#### Fragmento
▼

Crónicas de la ignominia. V.
MICER AMBROSIO.V.
En un nuevo periplo atravesó la frontera natural de la serranía, por lo que hoy conocemos como los Montes de Oca, hacia el denominado País de los Chimilas y presto, como ya le era habitual, procedió a entrar saco en cuanto asentamiento encontró en su camino, tras divisar en lontananza en medio de la llanura, al lado de un rio majestuoso llamado Guatapurí por los aborígenes, una gran población hacia la que enfiló. Estaba en el valle del "Señor del agua pura y limpia", el cacique Upar, que envió emisarios a su encuentro tratando de evitar una masacre.

▲

#### Consigna 1
Indica si estas afirmaciones concuerdan con la crónica. Responde sí o no en cada una y cita textualmente las palabras que lo deciden: (a) la gran población estaba junto al río que los aborígenes llamaban Guatapurí; (b) el cacique Upar salió en persona a su encuentro; (c) cruzó la serranía por los Montes de Oca rumbo al País de los Chimilas.
#### Consigna 2
Por favor, reescribe el tramo de la crónica que empieza con "Crónicas de la" y sigue hasta "evitar una masacre.", rebautizando "Montes de Oca" como "Serranía de Oca".

#### Registros dados
▼

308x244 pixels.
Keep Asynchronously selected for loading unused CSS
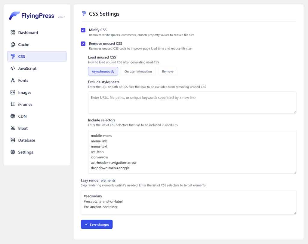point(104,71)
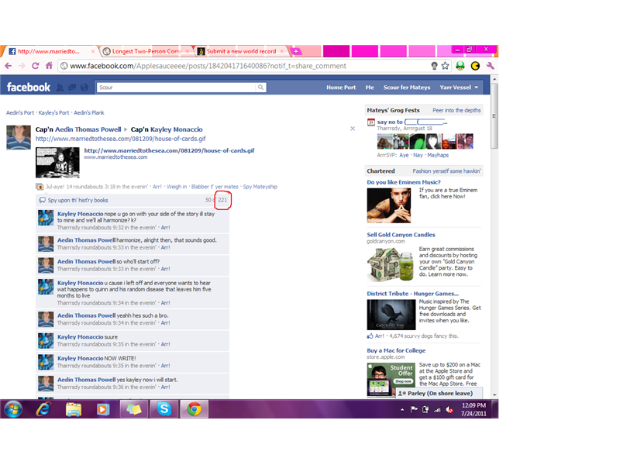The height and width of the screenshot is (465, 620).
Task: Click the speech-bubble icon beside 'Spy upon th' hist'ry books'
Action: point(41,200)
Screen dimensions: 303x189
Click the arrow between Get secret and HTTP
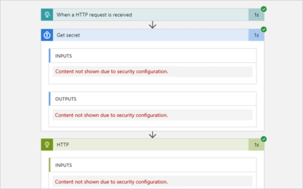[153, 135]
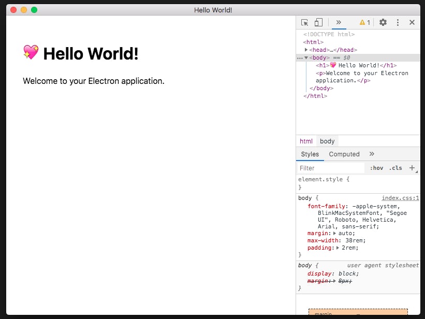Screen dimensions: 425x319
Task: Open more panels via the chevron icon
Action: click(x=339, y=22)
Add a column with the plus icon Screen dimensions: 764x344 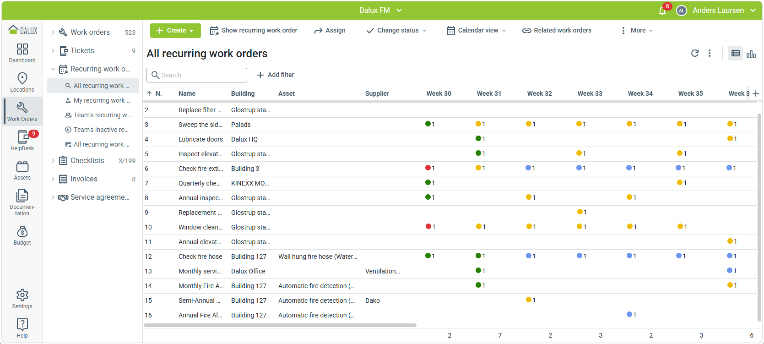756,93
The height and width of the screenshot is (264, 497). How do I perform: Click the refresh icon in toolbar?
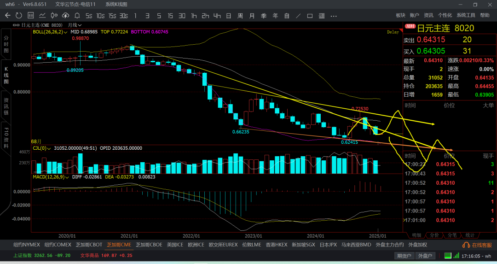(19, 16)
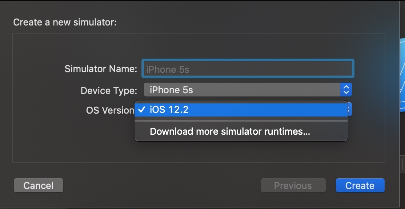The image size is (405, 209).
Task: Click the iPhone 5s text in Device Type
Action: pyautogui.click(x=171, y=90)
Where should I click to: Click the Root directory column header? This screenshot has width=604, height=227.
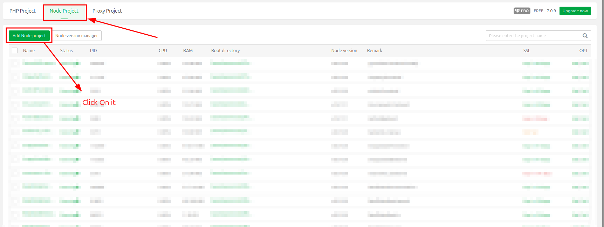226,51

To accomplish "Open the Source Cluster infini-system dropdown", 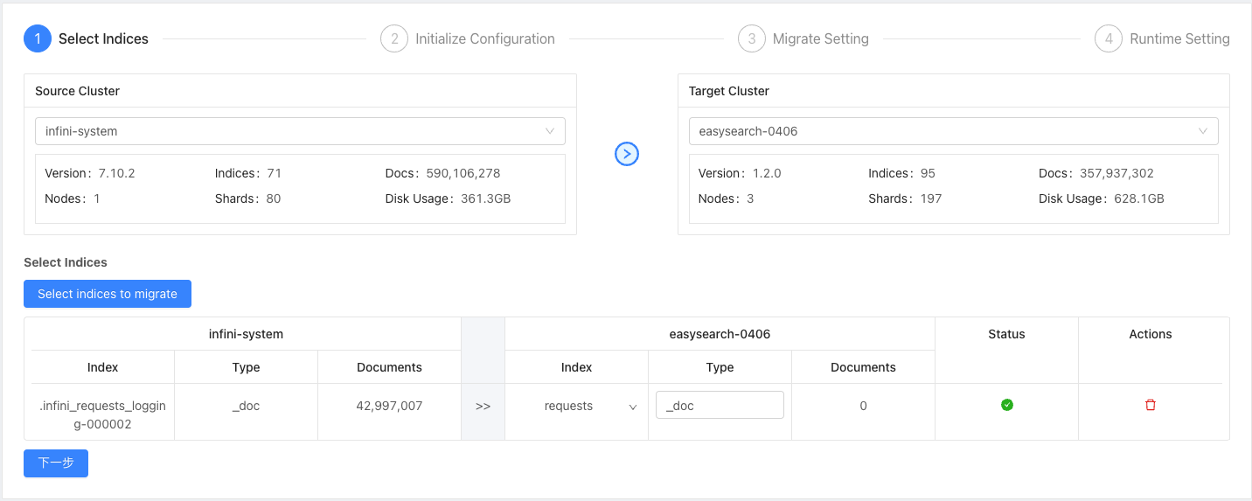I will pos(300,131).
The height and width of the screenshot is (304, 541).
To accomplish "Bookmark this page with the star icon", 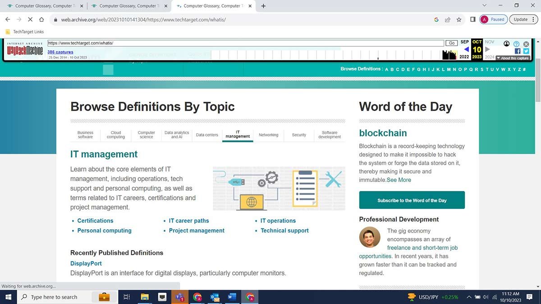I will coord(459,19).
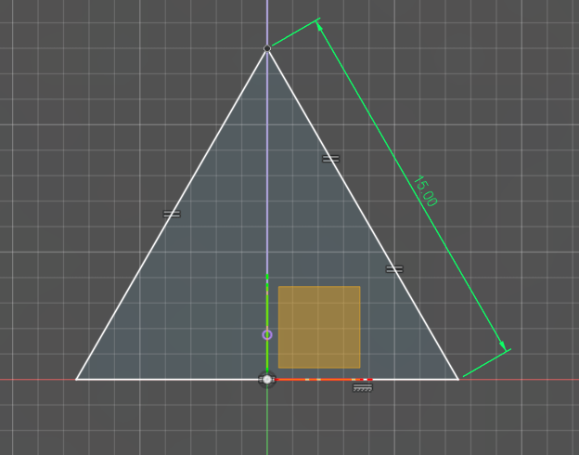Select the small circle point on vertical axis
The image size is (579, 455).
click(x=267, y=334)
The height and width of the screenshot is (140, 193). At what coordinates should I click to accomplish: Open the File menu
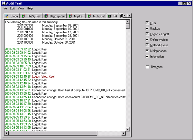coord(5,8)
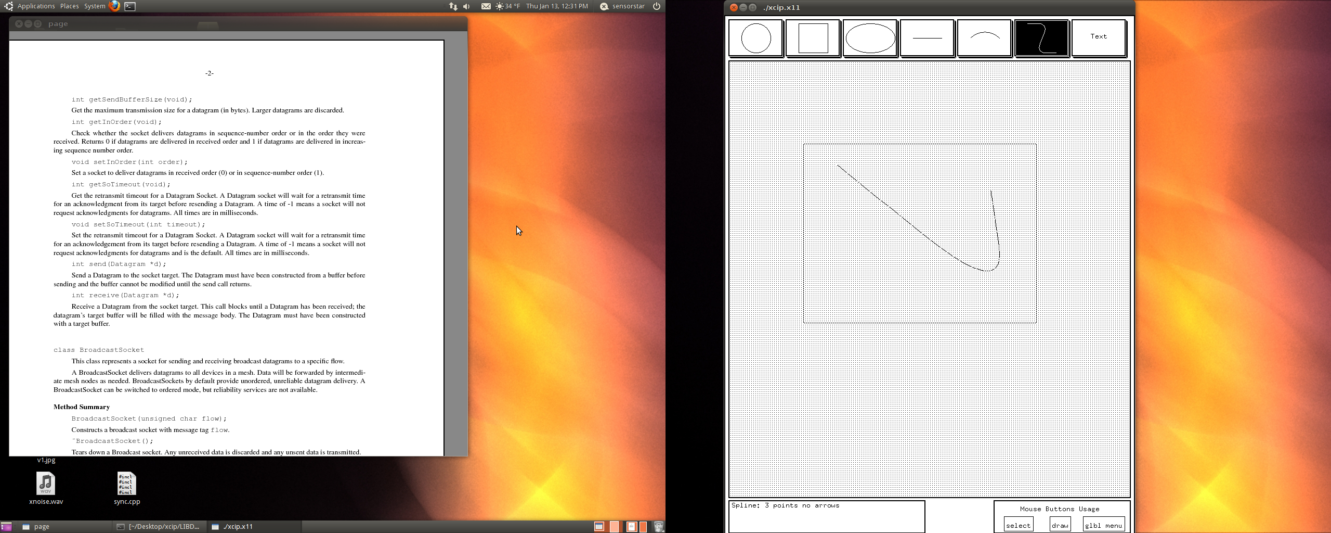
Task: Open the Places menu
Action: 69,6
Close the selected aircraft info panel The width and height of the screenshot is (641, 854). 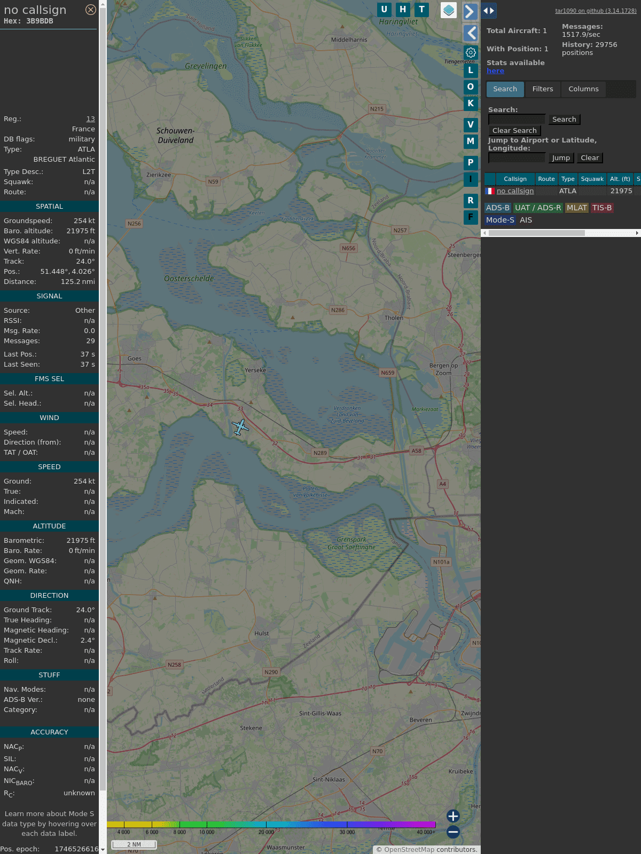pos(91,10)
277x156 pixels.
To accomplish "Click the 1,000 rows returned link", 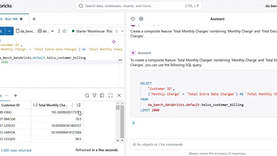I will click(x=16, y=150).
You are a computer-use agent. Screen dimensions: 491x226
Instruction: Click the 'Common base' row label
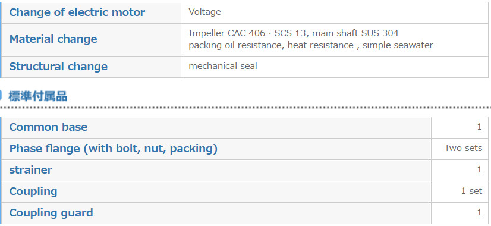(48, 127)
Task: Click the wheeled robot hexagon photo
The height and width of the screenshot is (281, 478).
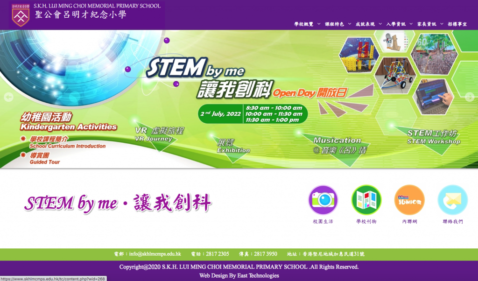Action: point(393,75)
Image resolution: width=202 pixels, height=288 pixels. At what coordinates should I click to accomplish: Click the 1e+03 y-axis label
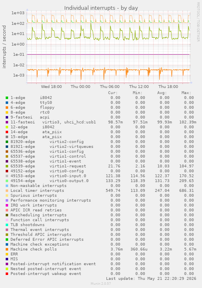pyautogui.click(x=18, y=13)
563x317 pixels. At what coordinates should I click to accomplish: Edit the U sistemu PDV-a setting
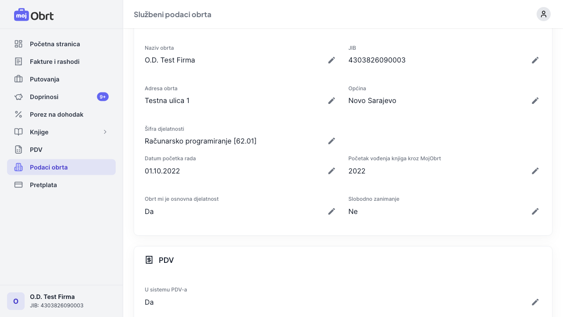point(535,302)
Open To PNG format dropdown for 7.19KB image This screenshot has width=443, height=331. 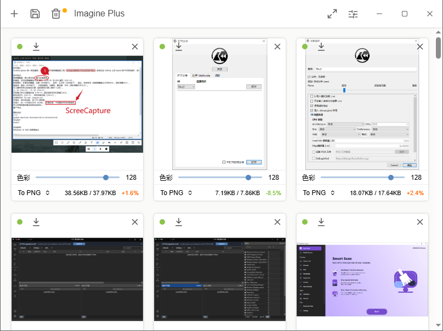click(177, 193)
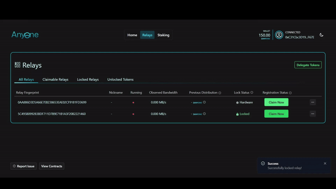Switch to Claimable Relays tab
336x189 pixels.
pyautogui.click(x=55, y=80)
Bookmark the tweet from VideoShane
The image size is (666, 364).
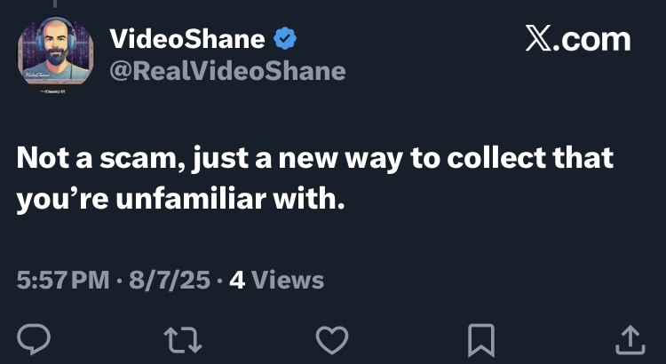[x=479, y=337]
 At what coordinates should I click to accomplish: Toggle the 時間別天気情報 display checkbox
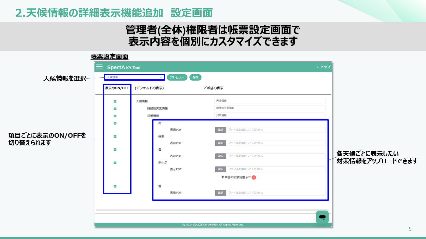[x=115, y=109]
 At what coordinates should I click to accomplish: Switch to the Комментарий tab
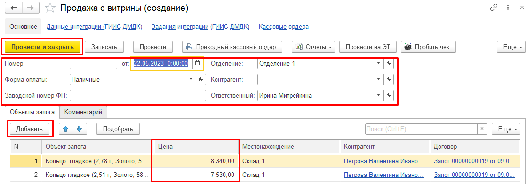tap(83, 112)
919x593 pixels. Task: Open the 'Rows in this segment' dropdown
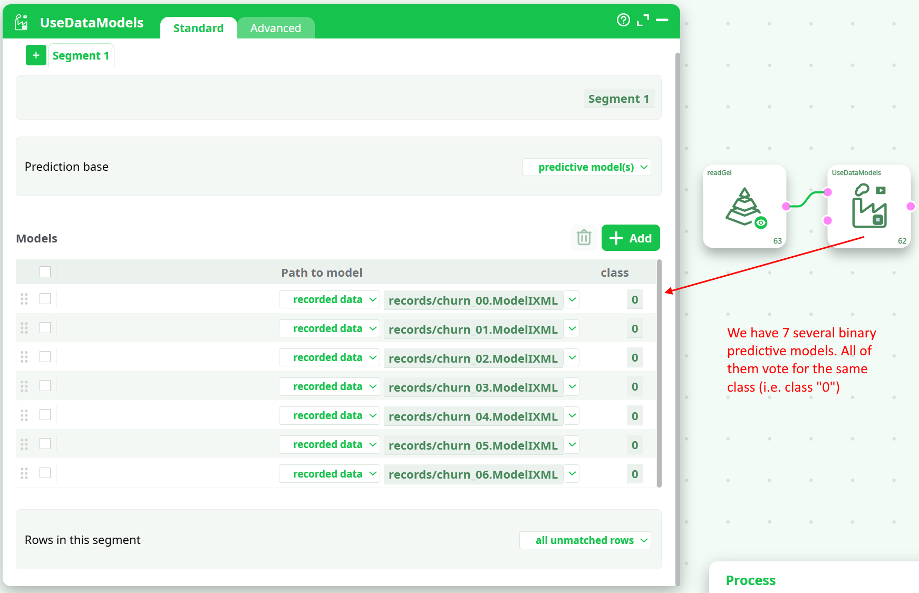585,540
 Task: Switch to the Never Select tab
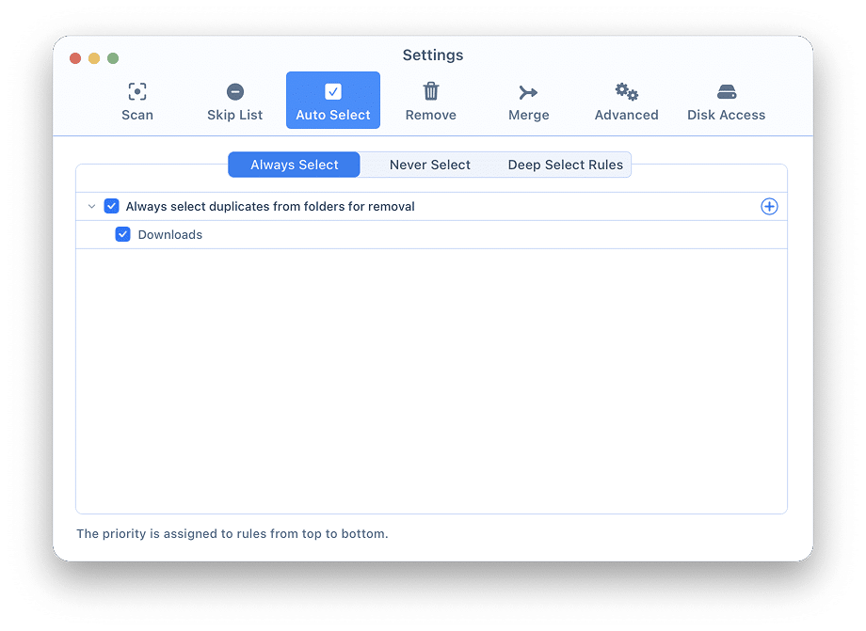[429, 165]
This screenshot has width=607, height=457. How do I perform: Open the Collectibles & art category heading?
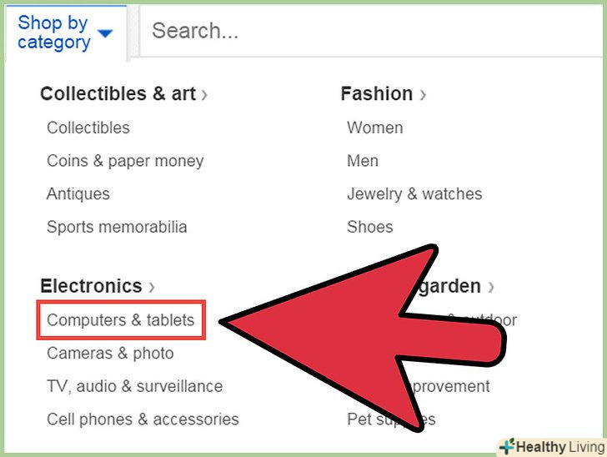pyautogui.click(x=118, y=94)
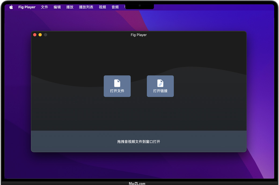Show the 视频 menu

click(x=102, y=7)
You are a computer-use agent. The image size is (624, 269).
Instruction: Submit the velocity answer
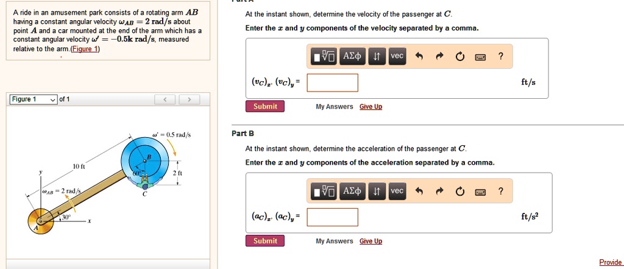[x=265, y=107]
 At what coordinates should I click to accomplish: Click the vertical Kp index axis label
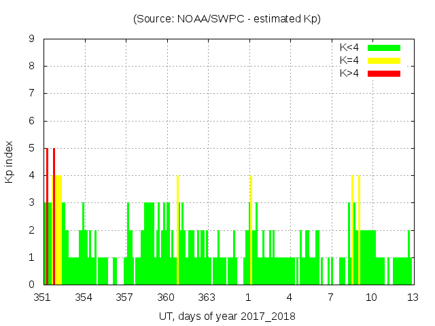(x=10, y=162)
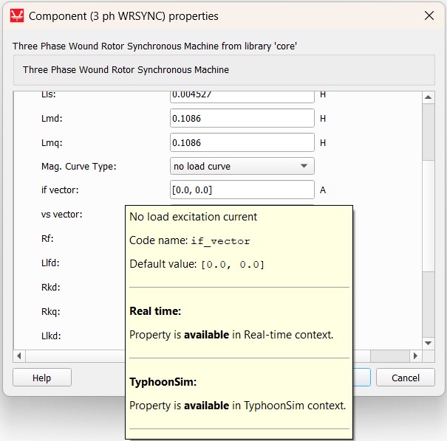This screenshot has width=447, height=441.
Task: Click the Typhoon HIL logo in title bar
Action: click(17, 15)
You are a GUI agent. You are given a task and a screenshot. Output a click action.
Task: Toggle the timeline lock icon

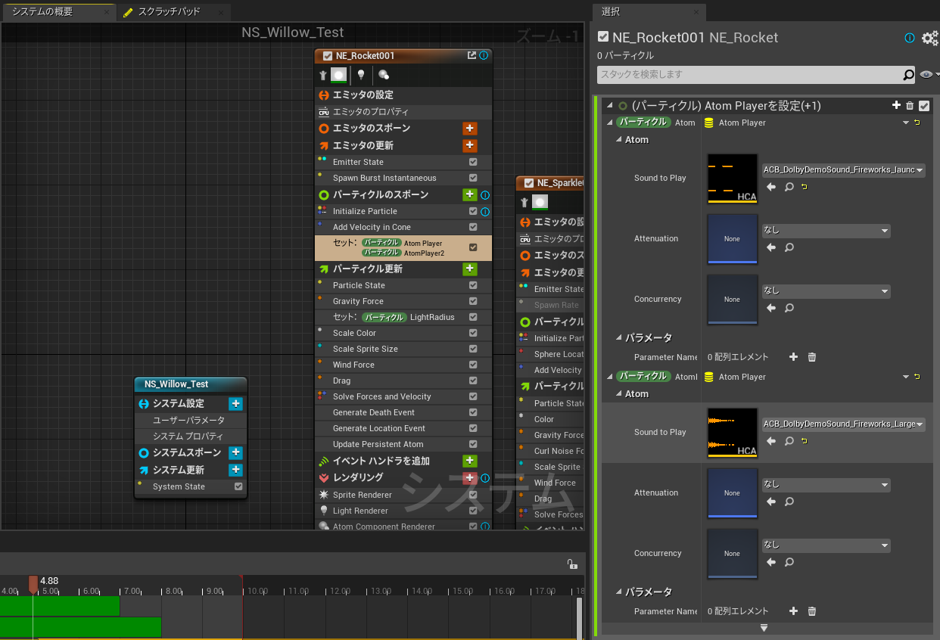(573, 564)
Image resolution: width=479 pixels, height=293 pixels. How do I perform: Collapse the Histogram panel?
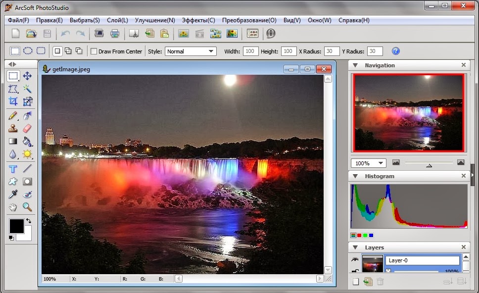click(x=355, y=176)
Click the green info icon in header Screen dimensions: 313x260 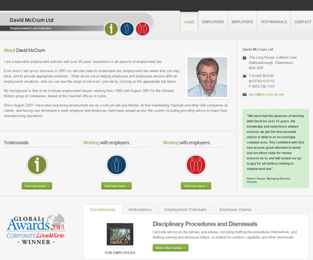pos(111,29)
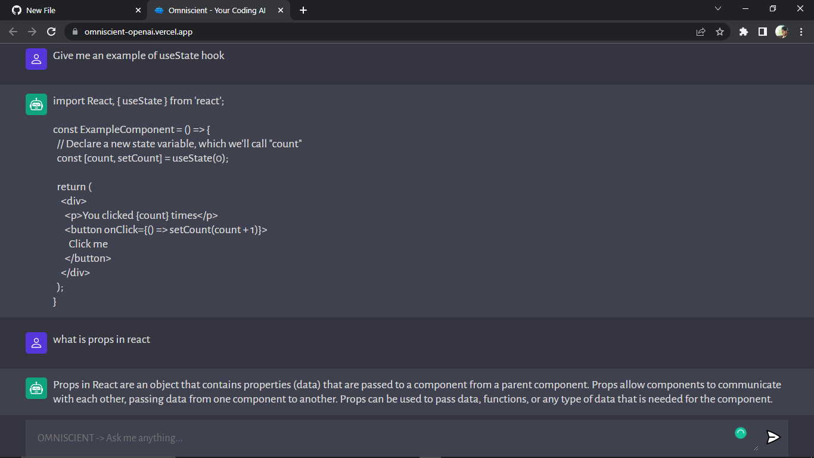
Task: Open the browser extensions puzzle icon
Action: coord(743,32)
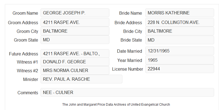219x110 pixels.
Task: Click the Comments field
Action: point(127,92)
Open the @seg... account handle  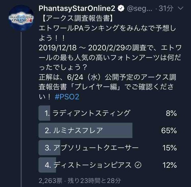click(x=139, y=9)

▲

#### Solución del ejercicio 1
(a) Sí: «al lado de un rio majestuoso llamado Guatapurí por los aborígenes, una gran población».
(b) No: «envió emisarios a su encuentro».
(c) Sí: «por lo que hoy conocemos como los Montes de Oca, hacia el denominado País de los Chimilas».

#### Solución del ejercicio 2
Crónicas de la ignominia. V.
MICER AMBROSIO.V.
En un nuevo periplo atravesó la frontera natural de la serranía, por lo que hoy conocemos como los Serranía de Oca, hacia el denominado País de los Chimilas y presto, como ya le era habitual, procedió a entrar saco en cuanto asentamiento encontró en su camino, tras divisar en lontananza en medio de la llanura, al lado de un rio majestuoso llamado Guatapurí por los aborígenes, una gran población hacia la que enfiló. Estaba en el valle del "Señor del agua pura y limpia", el cacique Upar, que envió emisarios a su encuentro tratando de evitar una masacre.